Word and item position data:
++++

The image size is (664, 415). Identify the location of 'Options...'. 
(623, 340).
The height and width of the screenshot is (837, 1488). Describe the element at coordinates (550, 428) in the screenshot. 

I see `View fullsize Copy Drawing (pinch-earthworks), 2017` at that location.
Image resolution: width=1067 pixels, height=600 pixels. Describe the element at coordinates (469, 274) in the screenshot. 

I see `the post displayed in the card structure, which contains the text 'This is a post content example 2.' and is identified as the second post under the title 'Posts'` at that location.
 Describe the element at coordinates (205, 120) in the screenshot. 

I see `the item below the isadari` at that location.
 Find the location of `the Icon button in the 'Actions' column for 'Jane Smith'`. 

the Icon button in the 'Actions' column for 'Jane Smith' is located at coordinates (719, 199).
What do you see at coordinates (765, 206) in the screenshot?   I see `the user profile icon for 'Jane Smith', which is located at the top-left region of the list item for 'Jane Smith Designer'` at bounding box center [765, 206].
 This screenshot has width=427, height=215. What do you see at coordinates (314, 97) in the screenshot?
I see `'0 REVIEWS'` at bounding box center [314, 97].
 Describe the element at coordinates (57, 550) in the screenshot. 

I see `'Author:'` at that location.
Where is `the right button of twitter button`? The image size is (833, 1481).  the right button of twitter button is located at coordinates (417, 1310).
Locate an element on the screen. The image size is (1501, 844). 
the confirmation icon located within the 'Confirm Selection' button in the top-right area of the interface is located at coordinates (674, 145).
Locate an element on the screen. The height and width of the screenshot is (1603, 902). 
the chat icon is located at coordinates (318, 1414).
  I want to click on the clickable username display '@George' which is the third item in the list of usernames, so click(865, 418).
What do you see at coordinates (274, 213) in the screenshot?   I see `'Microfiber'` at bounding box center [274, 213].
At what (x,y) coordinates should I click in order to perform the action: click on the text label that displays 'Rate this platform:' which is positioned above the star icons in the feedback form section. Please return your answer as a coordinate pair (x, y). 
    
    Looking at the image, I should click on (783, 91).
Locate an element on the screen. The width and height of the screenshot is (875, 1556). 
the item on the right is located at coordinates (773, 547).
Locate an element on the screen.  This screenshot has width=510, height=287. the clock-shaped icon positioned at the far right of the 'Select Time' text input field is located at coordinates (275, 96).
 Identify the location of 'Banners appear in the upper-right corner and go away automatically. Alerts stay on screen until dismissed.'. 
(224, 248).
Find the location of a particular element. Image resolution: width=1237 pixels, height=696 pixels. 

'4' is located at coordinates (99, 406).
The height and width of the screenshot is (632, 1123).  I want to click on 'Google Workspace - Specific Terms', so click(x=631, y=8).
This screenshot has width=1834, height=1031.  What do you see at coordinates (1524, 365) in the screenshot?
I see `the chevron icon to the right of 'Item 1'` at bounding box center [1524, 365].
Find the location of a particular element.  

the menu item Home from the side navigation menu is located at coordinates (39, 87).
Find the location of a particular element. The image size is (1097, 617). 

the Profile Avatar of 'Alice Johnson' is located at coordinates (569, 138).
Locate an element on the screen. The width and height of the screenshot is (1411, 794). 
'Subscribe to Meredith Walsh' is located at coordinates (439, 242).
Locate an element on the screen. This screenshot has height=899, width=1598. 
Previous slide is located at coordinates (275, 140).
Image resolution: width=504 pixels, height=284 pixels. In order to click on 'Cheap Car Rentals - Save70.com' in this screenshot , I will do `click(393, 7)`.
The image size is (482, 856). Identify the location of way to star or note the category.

++++

= WRITTEN PROBLEM =
Convert the part of the records above that opens with the line containing "Describe the element at coordinates (57, 550)" and closes with the line containing "coordinates (417, 1310)." into a JSON list of strings, one string per line, leaving out blank lines.

= THE SOLUTION =
[
  " Describe the element at coordinates (57, 550) in the screenshot. ",
  "I see `'Author:'` at that location.",
  "Where is `the right button of twitter button`? The image size is (833, 1481).  the right button of twitter button is located at coordinates (417, 1310)."
]